PROBLEM: Arrange the lines of the material below as a numbered list, omitting blank lines and leaving out the pictures.

RECORDS FOR PROCESSING:
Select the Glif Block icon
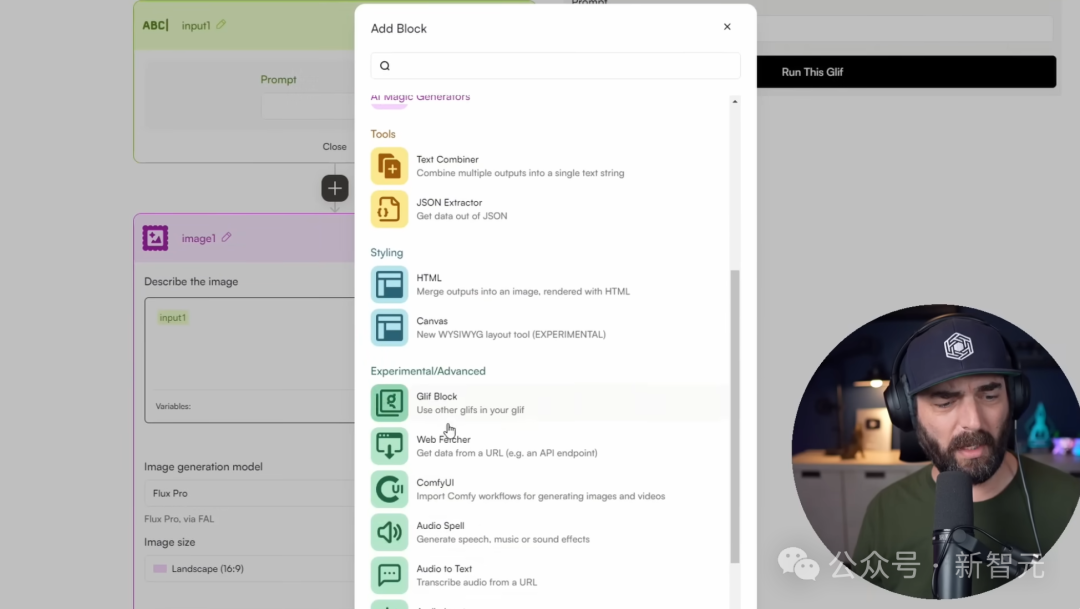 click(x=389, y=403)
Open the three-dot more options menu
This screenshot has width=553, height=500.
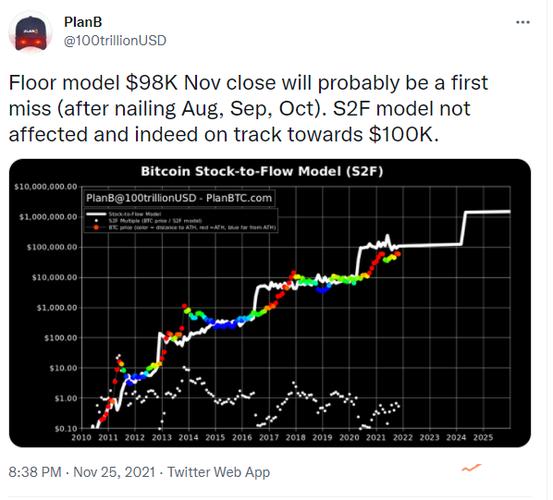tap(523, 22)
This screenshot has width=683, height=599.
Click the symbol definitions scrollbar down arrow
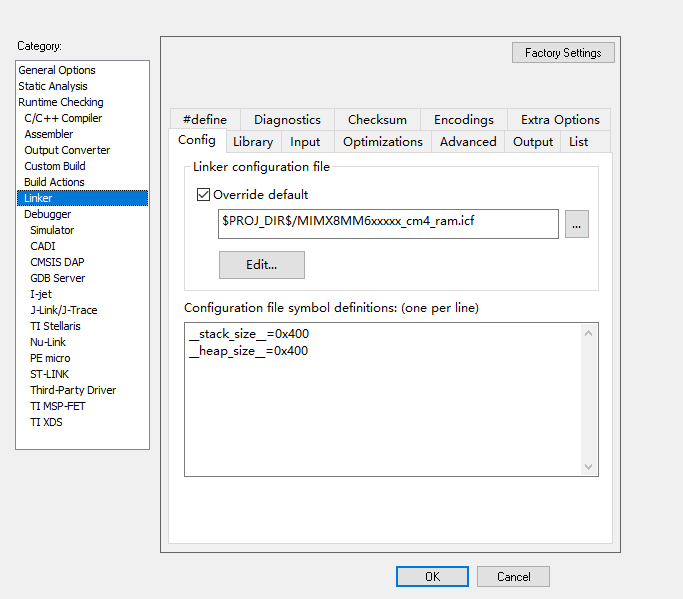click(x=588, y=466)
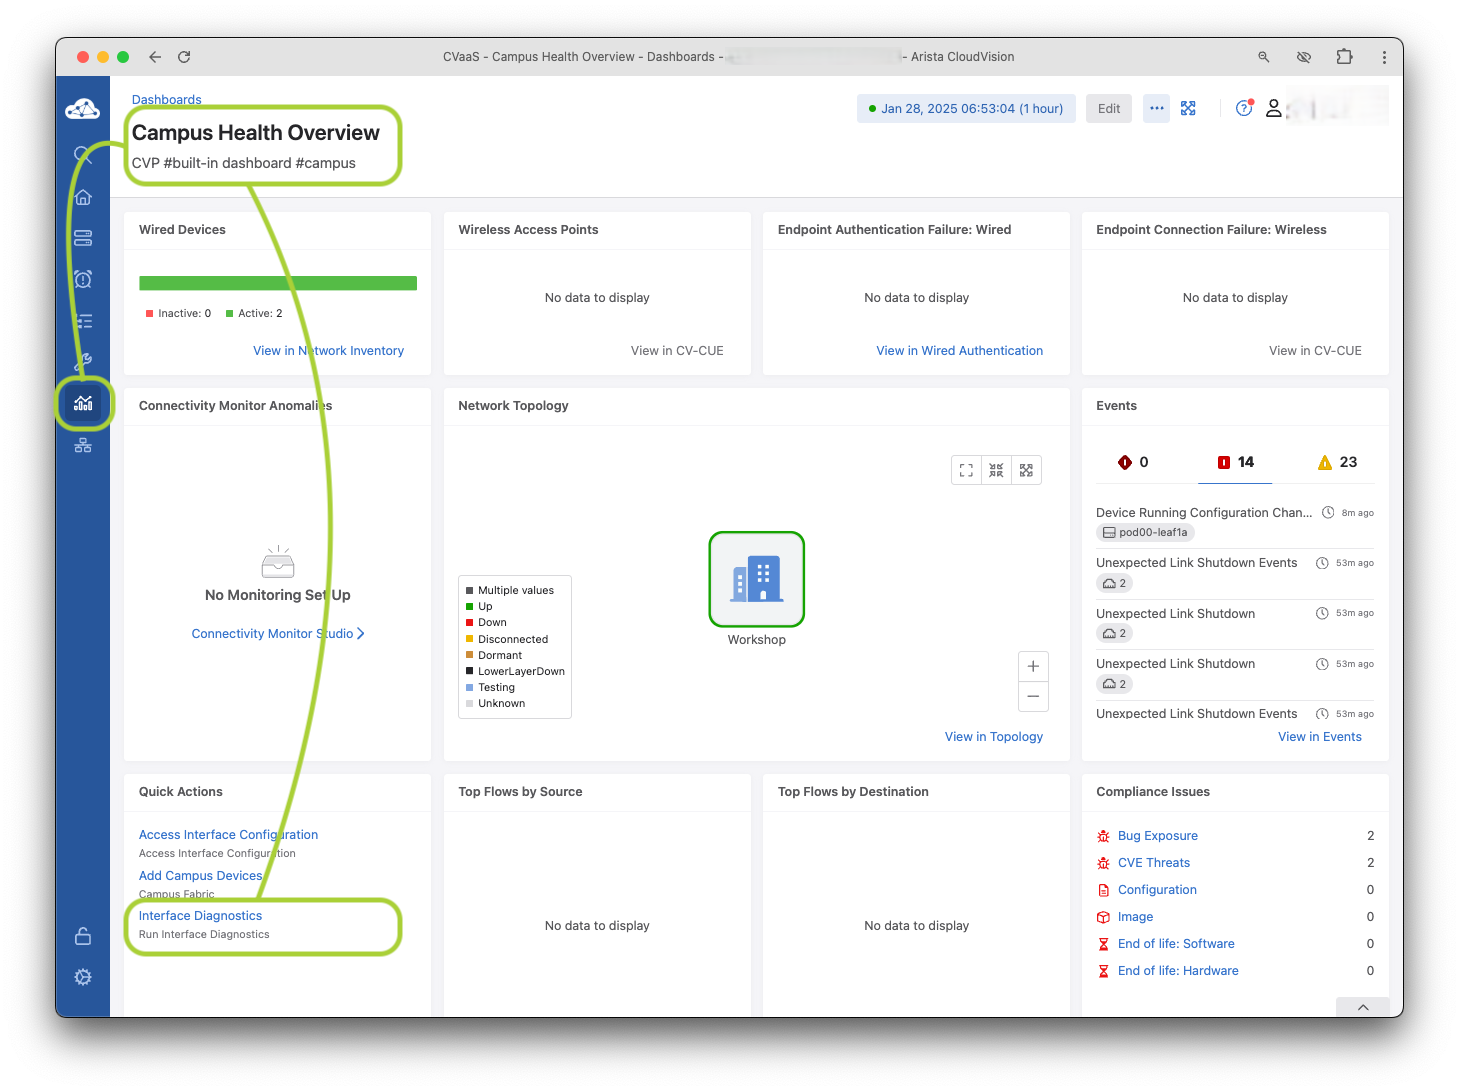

ANSWER FOR THE TASK:
1. Select the Glif Block icon
2.  click(x=389, y=403)
3. Open the three-dot more options menu
4. This screenshot has width=553, height=500.
5. tap(523, 22)
6. This screenshot has width=683, height=599.
7. Click the symbol definitions scrollbar down arrow
8. click(x=588, y=466)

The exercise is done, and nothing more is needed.